THE ECONOMY REMAINS STRONG, BUT INFLATION LOOMS
Data shows the economy is holding strong, with unemployment decreasing and job creation exceeding expectations. This is undoubtedly a positive sign, but it comes with challenges, including the risk of inflation rearing its head again.
THE LABOR MARKET
Let’s start with the basics. In December, 256,000 new jobs were created—blowing past the 157,000 forecast and significantly higher than November’s 212,000.
At the same time, the unemployment rate dropped to 4.1% from 4.2%, which was also a pleasant surprise, as most experts expected it to remain unchanged.
A significant rebound was seen in the retail sector, linked to the holiday season surge, but other sectors also reported increased hiring needs in recent months.
So, what does this mean? Well, it’s a clear sign of economic resilience despite pressures from inflation and rising interest rates. People have jobs, which means they have money to spend—boosting consumption and supporting growth.
INFLATION
However, there’s another side to this coin. Low unemployment is great socially—it means more people have money in their pockets—but it’s also an enemy of inflation.
As I said, when people have money to spend, it drives up demand, which in turn puts upward pressure on prices.
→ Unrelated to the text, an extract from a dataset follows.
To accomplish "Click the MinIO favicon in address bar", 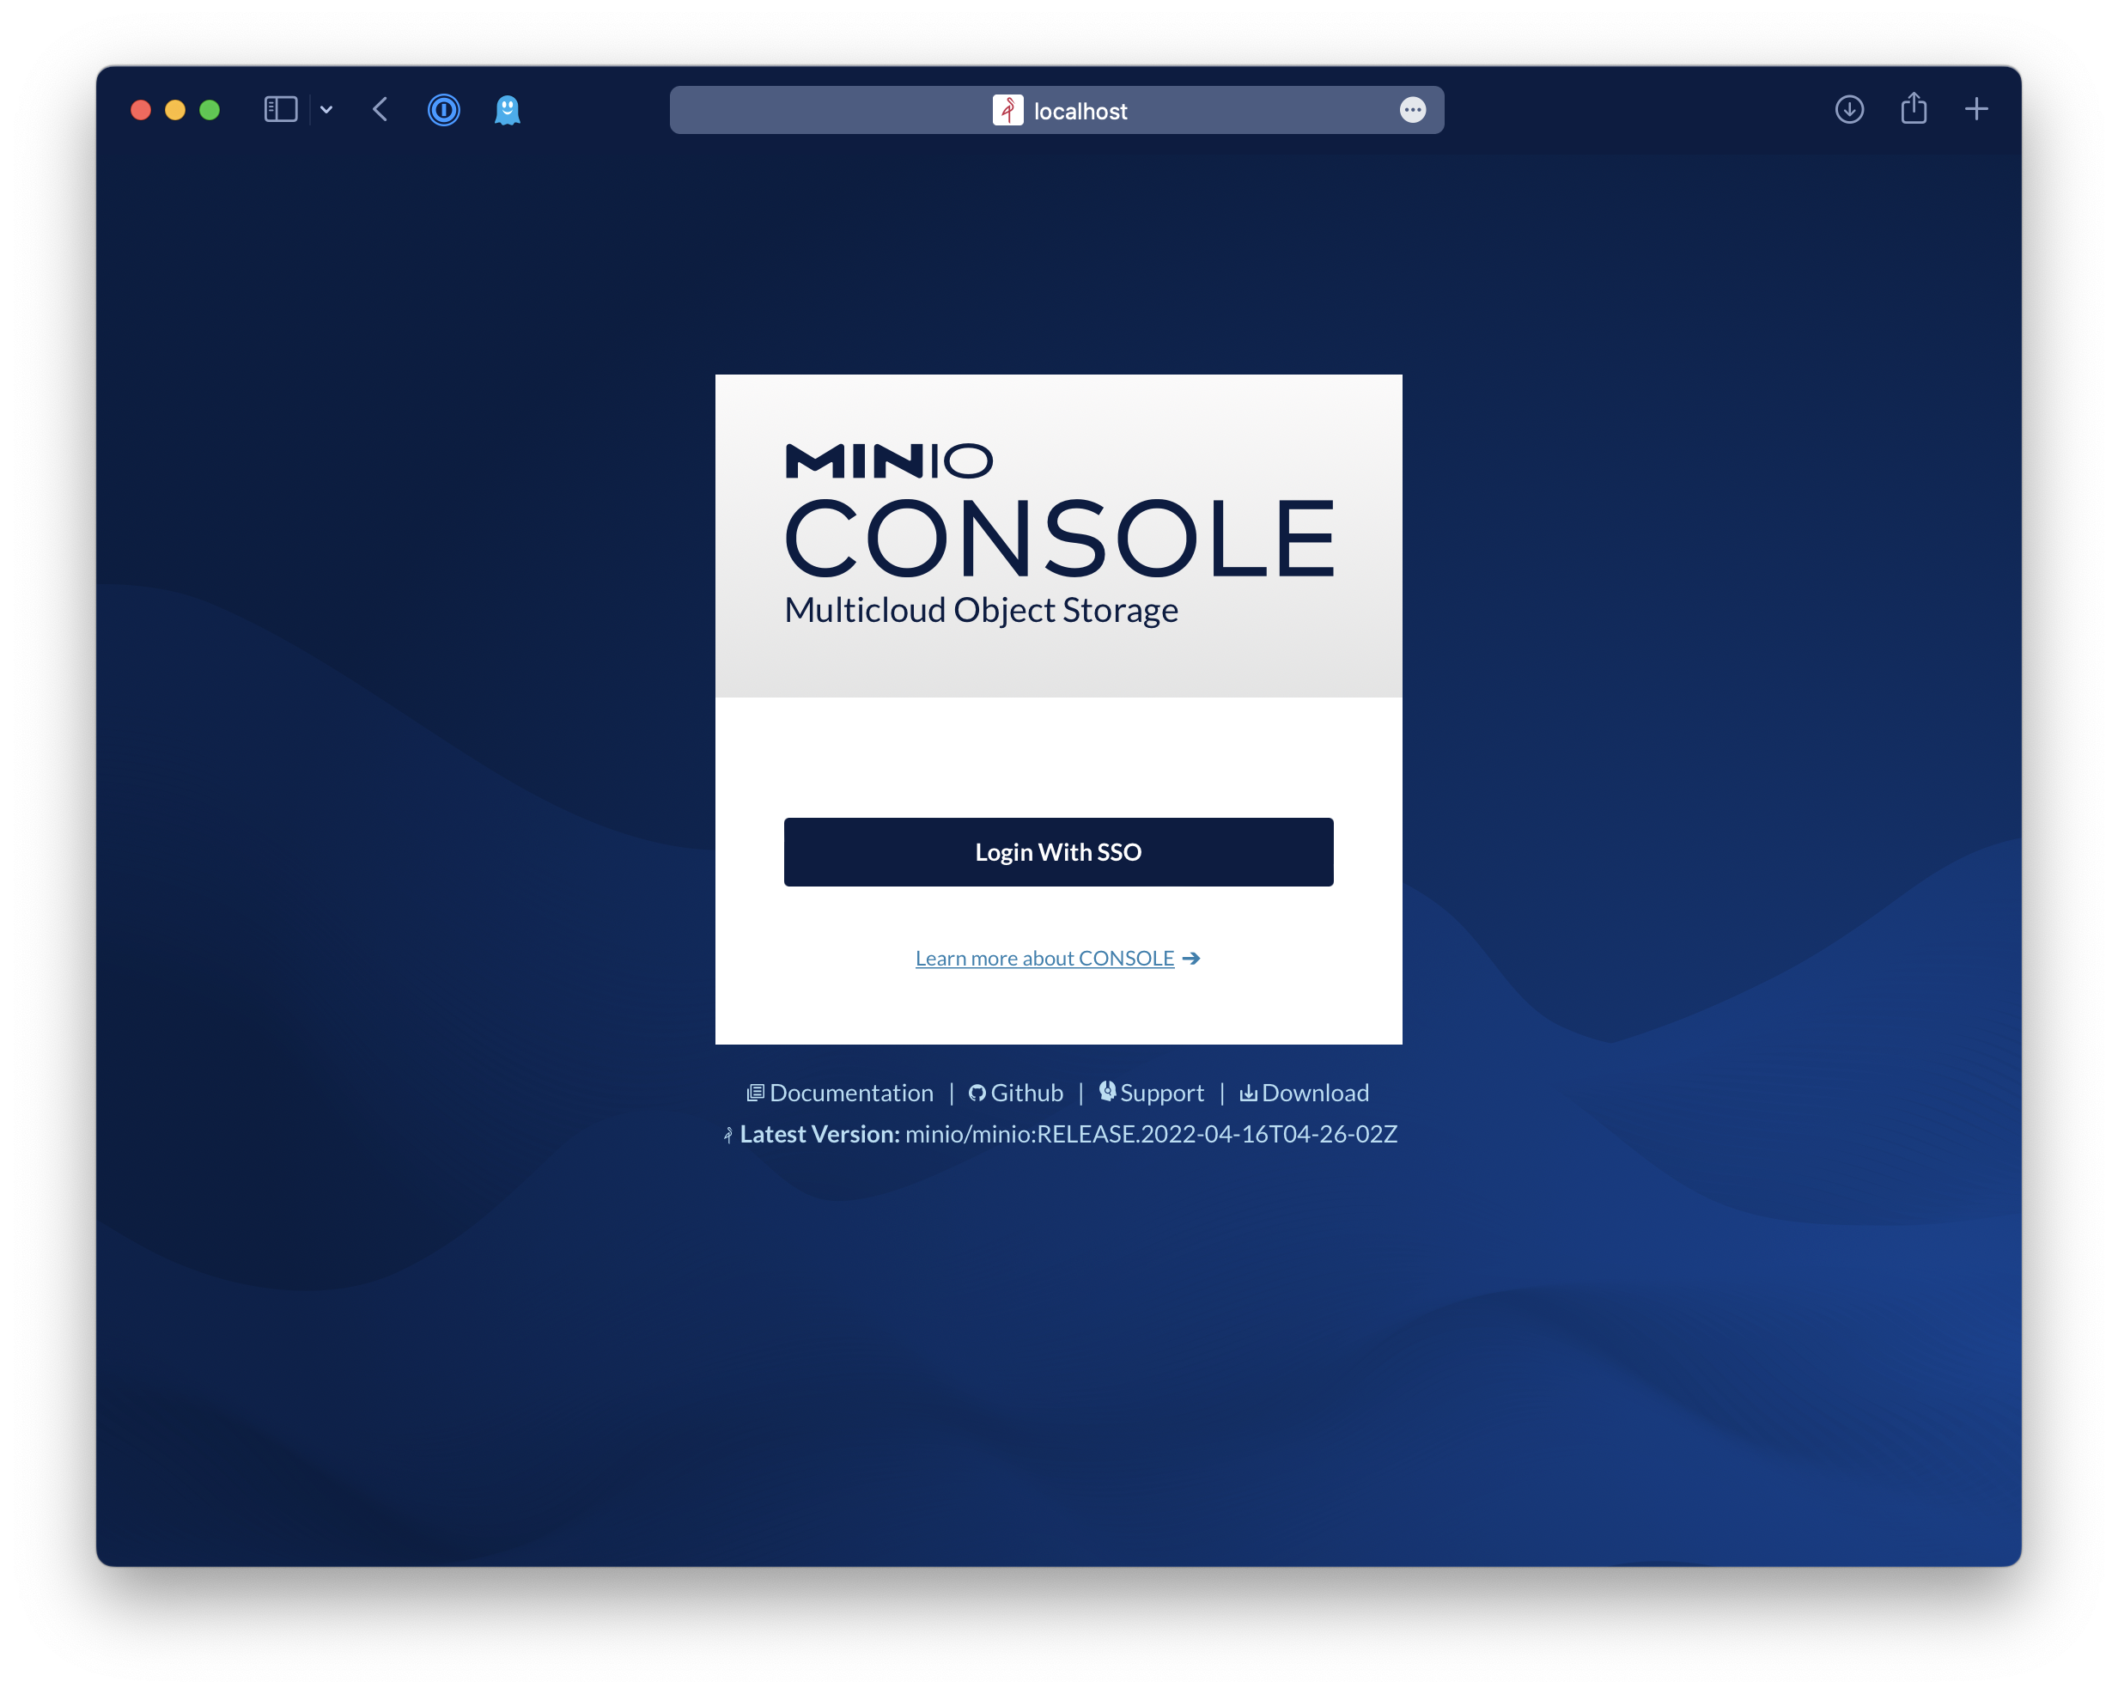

In other words, this could lead to inflation or make reducing it even harder. And let’s be honest—after everything we’ve been through to get inflation under control, no one wants to see it make a comeback.
CPI expectations
THE FED
So, does this mean the FED will need to adjust its strategy? Sort of!
The data I just showed gives the FED room to “ease off the gas” on rate cuts. That’s because acting too quickly could reignite inflation.
As I have mentioned, the FED is keen to avoid an inflation rebound while also assessing the impact of fiscal policies introduced by the new administration. This means higher interest rates are likely to stay for longer than some might have hoped.
The economy’s strength is good news, but it comes with the constant balancing act of keeping inflation in check. The FED has a tightrope to walk, and their next moves will be critical for maintaining stability. Of course the policies that Donald Trump wants to enact are by nature inflationary and what I am expecting is an all out war between the Trump administration and the Fed.
OIL
Last Friday, the United States announced a new round of sanctions directly targeting Russia's energy sector. These sanctions impact Russian oil producers and over 500 tankers that transported a total of 530 million barrels of Russian oil in 2022. Of these exports, 61% went to China, with most of the remainder heading to India.
So, what’s the goal of these sanctions? The primary objective is to cut Russia’s revenue from oil. However, they come with a downside, as they raise concerns about global supply shortages.
How big are the shortages? According to Warren Patterson, Head of Commodities Strategy at ING, they could reach 700,000 barrels per day.
As expected, these concerns have driven oil prices to a five-month high.